Anche nel Mezzogiorno si lavora molto e, probabilmente, anche di più che in altre aree del Paese; purtroppo, lo si fa in "nero".

Lo rileva la Cgia secondo la quale il vero problema è la diffusione del sommerso che rende l'occupazione del Mezzogiorno fragile e povera. Se non si comincia a contrastare efficacemente il lavoro irregolare, il divario Nord-Sud è destinato ad aumentare, danneggiando tutto il Paese. Secondo la Cgia nel 2021 il numero medio delle giornate retribuite al Nord, su dati Inps, è stato pari a 247, al Sud, invece, a 211. Pertanto, nel settentrione un ipotetico operaio ha lavorato 36 giorni in più che corrispondono a quasi 2 mesi lavorativi "aggiuntivi" rispetto a un collega meridionale.

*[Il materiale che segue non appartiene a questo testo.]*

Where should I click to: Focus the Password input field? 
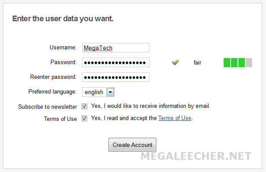tap(116, 62)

Per quanto concerne la retribuzione media giornaliera lorda, nel Nord si è attestata attorno ai 100 euro e in meridione sui 75.

Di conseguenza, la paga giornaliera al nord è mediamente più elevata del 34% rispetto a quella percepita nel Mezzogiorno.

Al sud si lavora meno, oltre per la presenza di un'economia sommersa perchè c'è poca industria, specie hig-tech, e una limitata concentrazione di attività bancarie, finanziarie ed assicurative. Il mercato del lavoro è caratterizzato da tanti precari, molti lavoratori intermittenti, soprattutto nei servizi, e tanti stagionali legati al mondo del turismo.

Inoltre, si fa meno ricerca, meno innovazione e il numero dei laureati che lavorano nel Sud è contenuto. La combinazione di questi elementi fa sì che gli stipendi percepiti dai lavoratori regolari siano statisticamente più bassi della media nazionale.